Research Resources

This site consists of codes and resources generated from my research that I would love to share with others.

Please cite the corresponding paper when you use any code or resources here. Thank you!


  • The Literal Motion in Text Dataset (LiMiT)

Motion recognition is one of the basic cognitive capabilities of many life forms, yet identifying motion of physical entities in natural language have not been explored extensively and empirically. We present the Literal-Motion-inText (LiMiT) dataset, a large human-annotated collection of English text sentences describing physical occurrence of motion, with annotated physical entities in motion. We describe the annotation process for the dataset, analyze its scale and diversity, and report results of several baseline models. We also present future research directions and applications of the LiMiT dataset and share it publicly as a new resource for the research community.

@inproceedings{DBLP:conf/emnlp/ManotasVS20,

author = {Manotas, Irene and Vo, Ngoc Phuoc An and Sheinin, Vadim},

title = {LiMiT: The Literal Motion in Text Dataset},

booktitle = {Proceedings of the 2020 Conference on Empirical Methods in Natural Language Processing: Findings, {EMNLP} 2020},

year={2020}

}


  • The annotation for Semantic Relatedness score on the Recognizing Textual Entailment (RTE) datasets.
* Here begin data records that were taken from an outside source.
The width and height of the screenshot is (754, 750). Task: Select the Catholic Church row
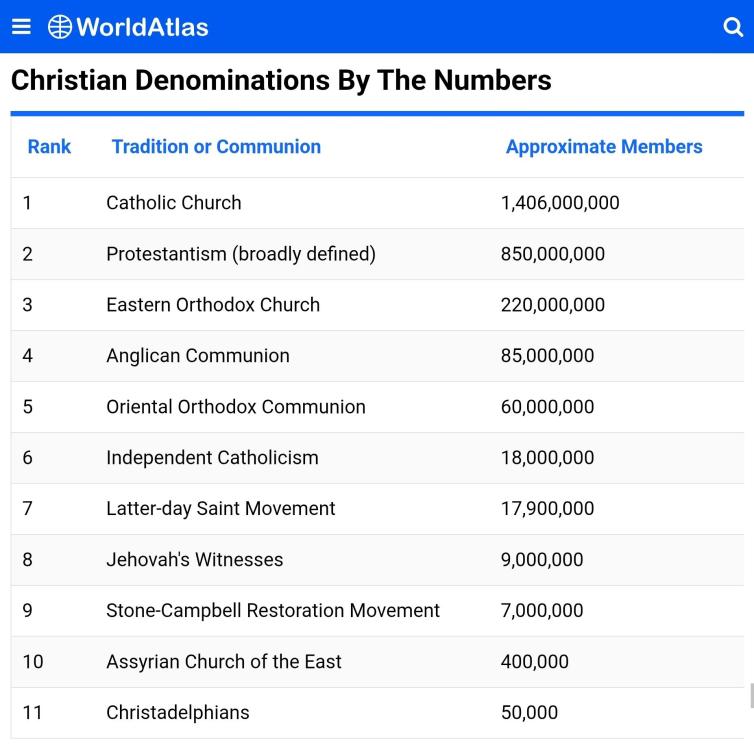click(x=377, y=203)
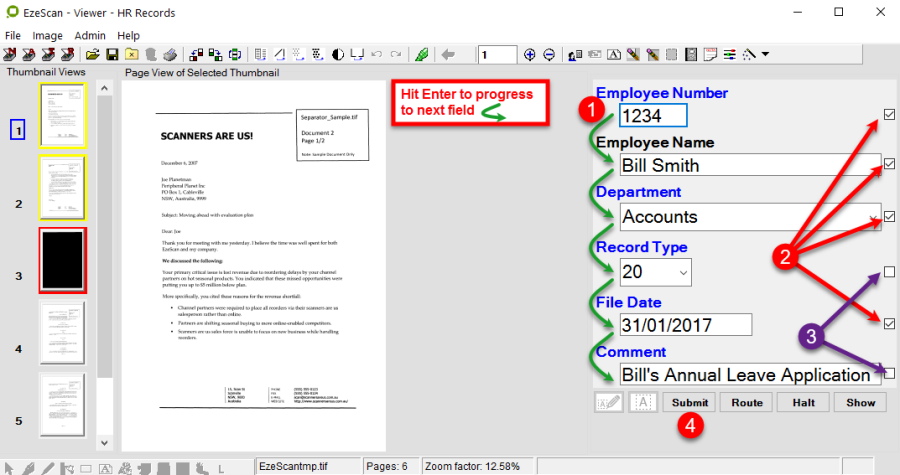Enable the checkbox next to Record Type
This screenshot has height=475, width=900.
(888, 271)
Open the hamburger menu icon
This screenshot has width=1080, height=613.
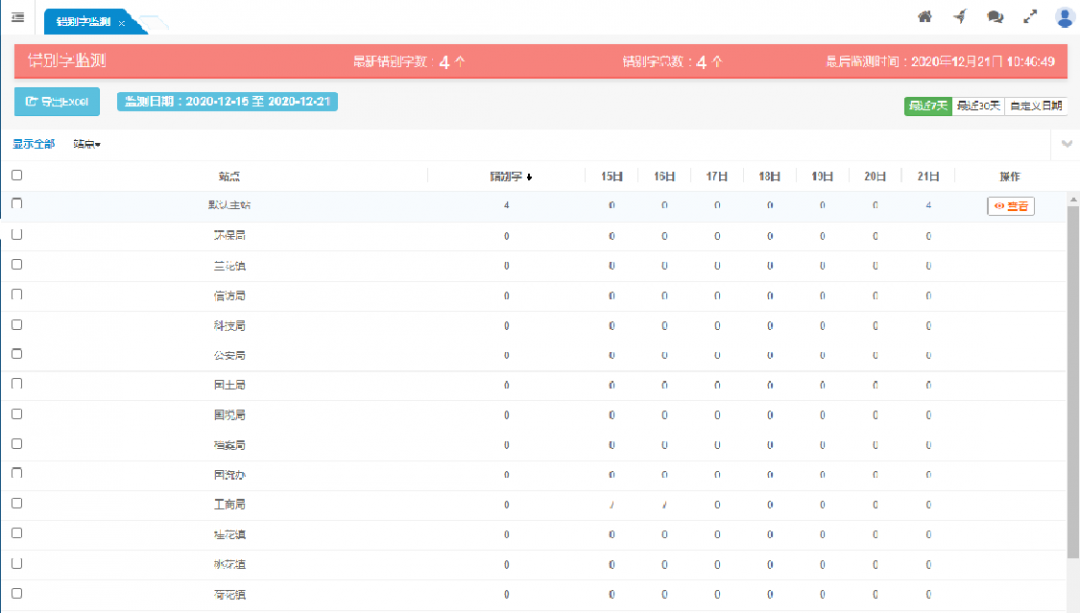(x=17, y=17)
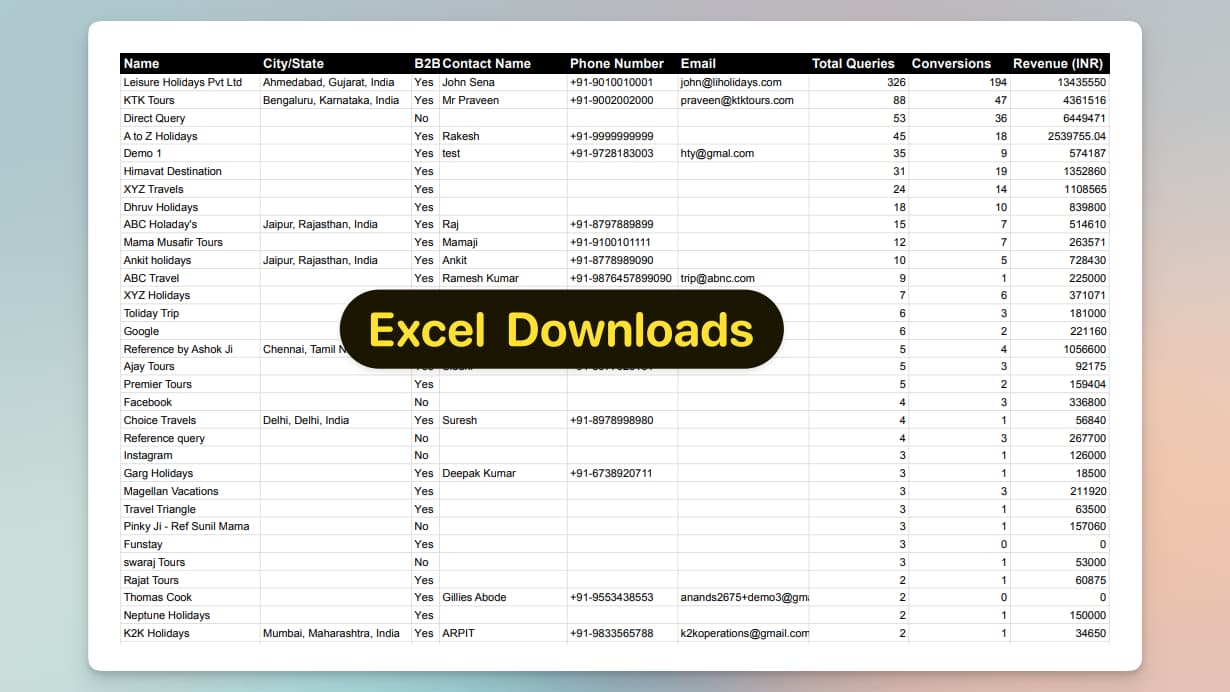
Task: Click the Revenue (INR) column header
Action: [1057, 63]
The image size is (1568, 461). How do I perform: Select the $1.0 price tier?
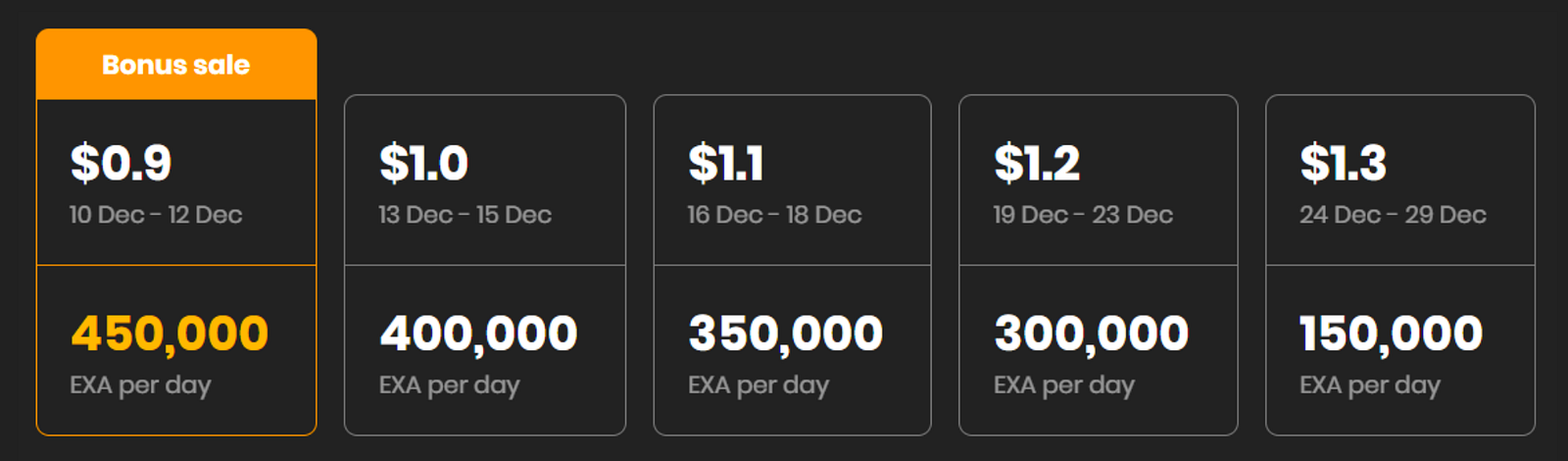423,163
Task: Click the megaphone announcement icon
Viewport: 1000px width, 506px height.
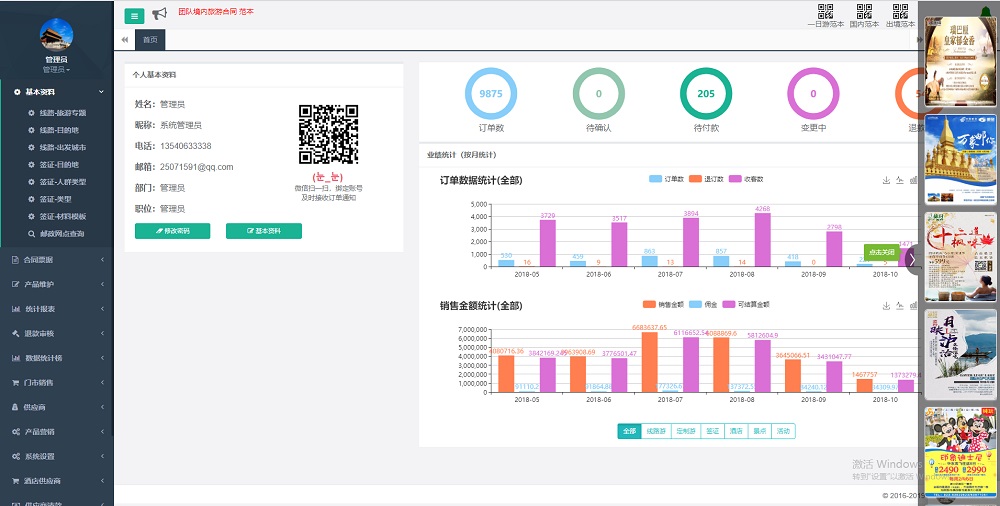Action: point(159,14)
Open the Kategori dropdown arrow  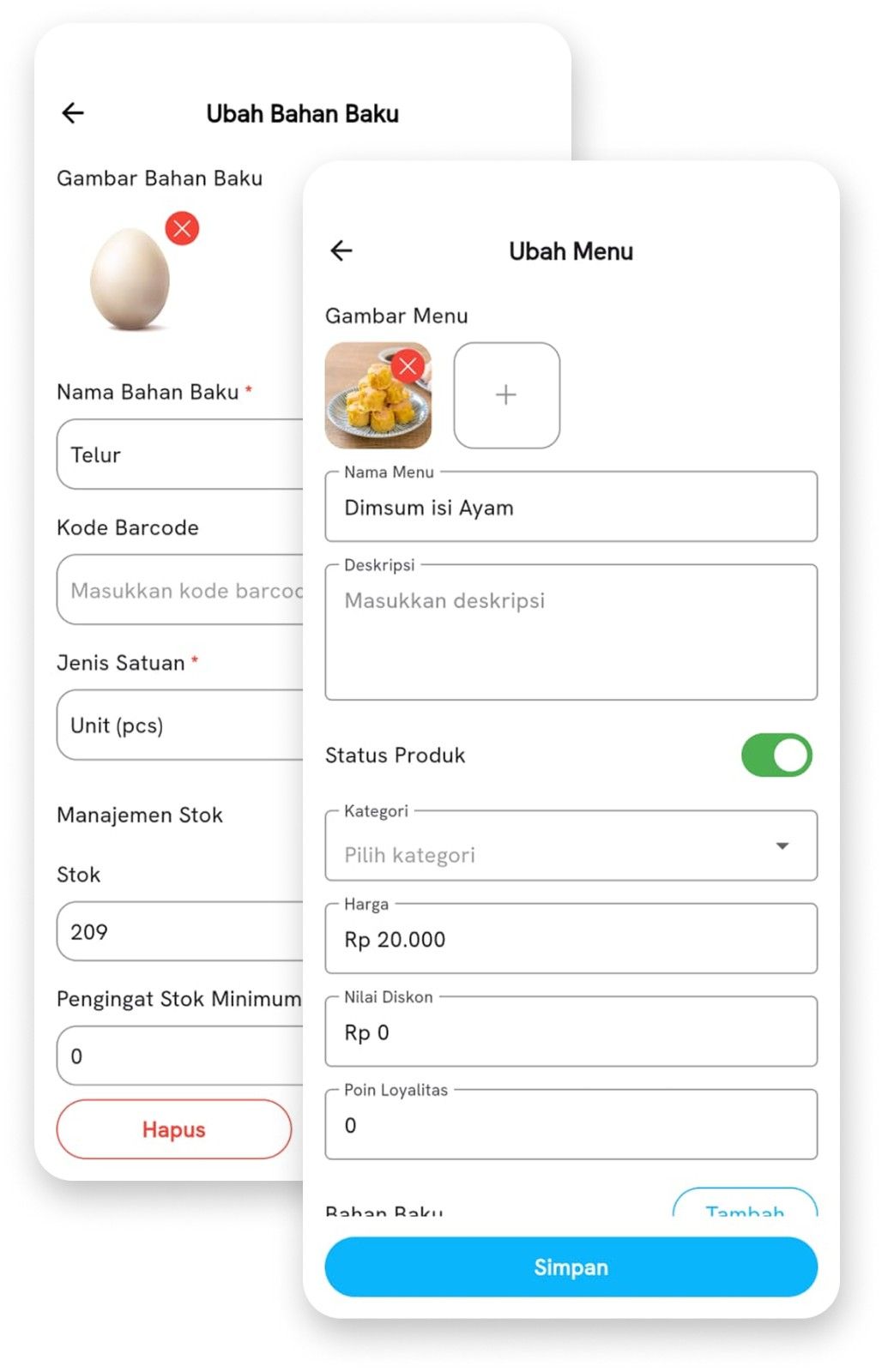click(x=782, y=846)
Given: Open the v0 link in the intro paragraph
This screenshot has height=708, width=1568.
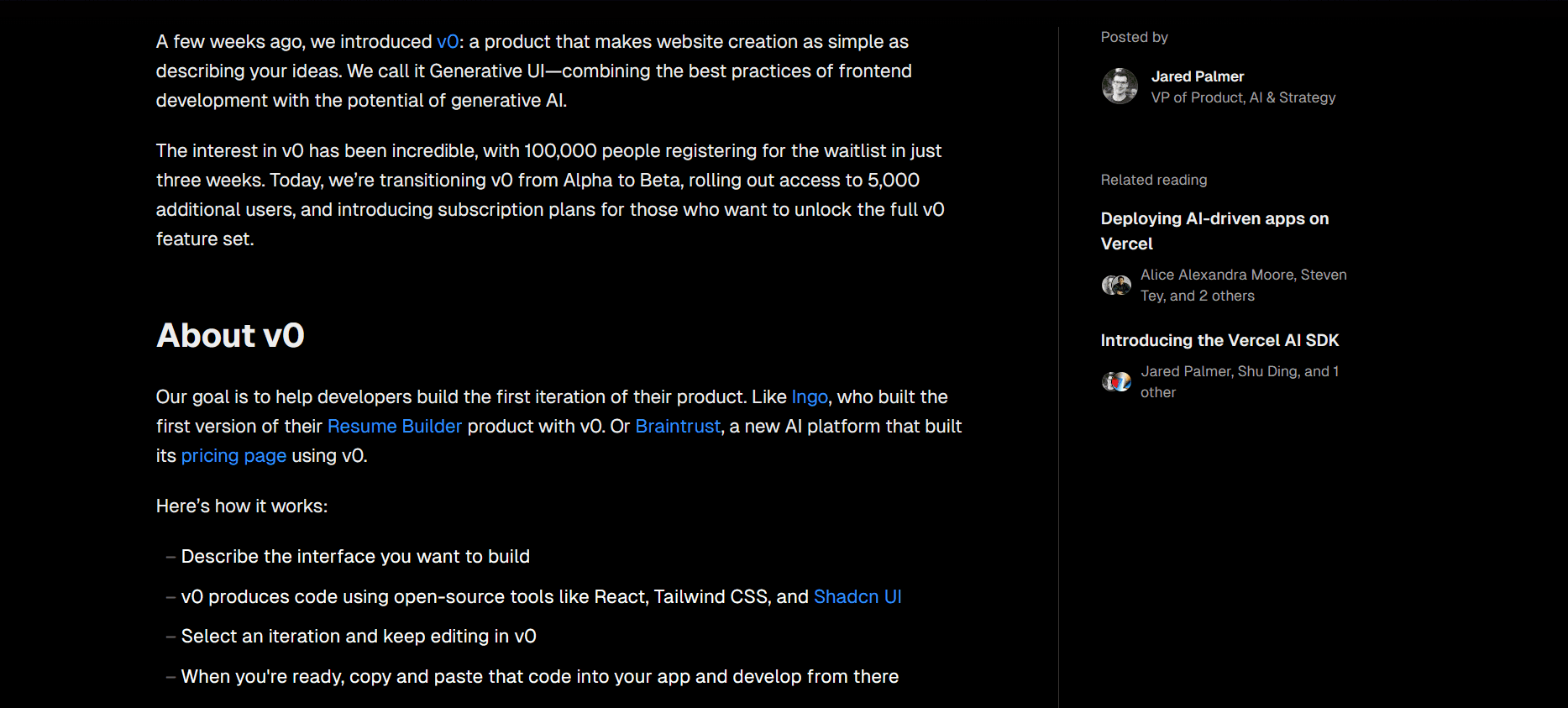Looking at the screenshot, I should 448,42.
In this work we present the creation of a corpora annotated with both semantic relatedness (SR) scores and textual entailment (TE) judgments. In building this corpus we aimed at discovering, if any, the relationship between these two tasks for the mutual benefit of resolving one of them by relying on the insights gained from the other. We considered a corpora already annotated with TE judgments and we proceed to the manual annotation with SR scores. The RTE 1-4 corpora used in the PASCAL competition fit our need. The annotators worked independently of one each other and they did not have access to the TE judgment during annotation. The intuition that the two annotations are correlated received major support from this experiment and this finding led to a system that uses this information to revise the initial estimates of SR scores. Download the annotated datasets here.

@inproceedings{vo2016corpora,

title={Corpora for Learning the Mutual Relationship between Semantic Relatedness and Textual Entailment},

author={Vo, Ngoc Phuoc An and Popescu, Octavian},

booktitle={In Proceedings of the 10th Edition of the Language Resources and Evaluation Conference (LREC 2016)},

year={2016}

}


  • An annotated corpus for Identifying User Issues and Request Types in Forum Question Posts Based on Discourse Analysis

In this work we propose the detection of user issues and request types in technical forum question posts with a twofold purpose: supporting up-to-date knowledge generation in organizations that provide (semi-) automated customer-care services, and enriching forum metadata in order to enhance the effectiveness of search. We present a categorization system for detecting the proposed question post types based on discourse analysis, and show the advantage of using discourse patterns compared to a baseline relying on standard linguistic features. As a publicly available dataset, which would be appropriate for our purposes, does not exist, we developed an annotated corpus for our experiments. Download the annotated corpus with annotation guideline here.

@inproceedings{sandor2016identifying,

title={Identifying User Issues and Request Types in Forum Question Posts Based on Discourse Analysis},

author={Sandor, Agnes and Lagos, Nikolaos and Vo, Ngoc-Phuoc-An and Brun, Caroline},

booktitle={Proceedings of the 25th International Conference Companion on World Wide Web},

pages={685--691},

year={2016}

}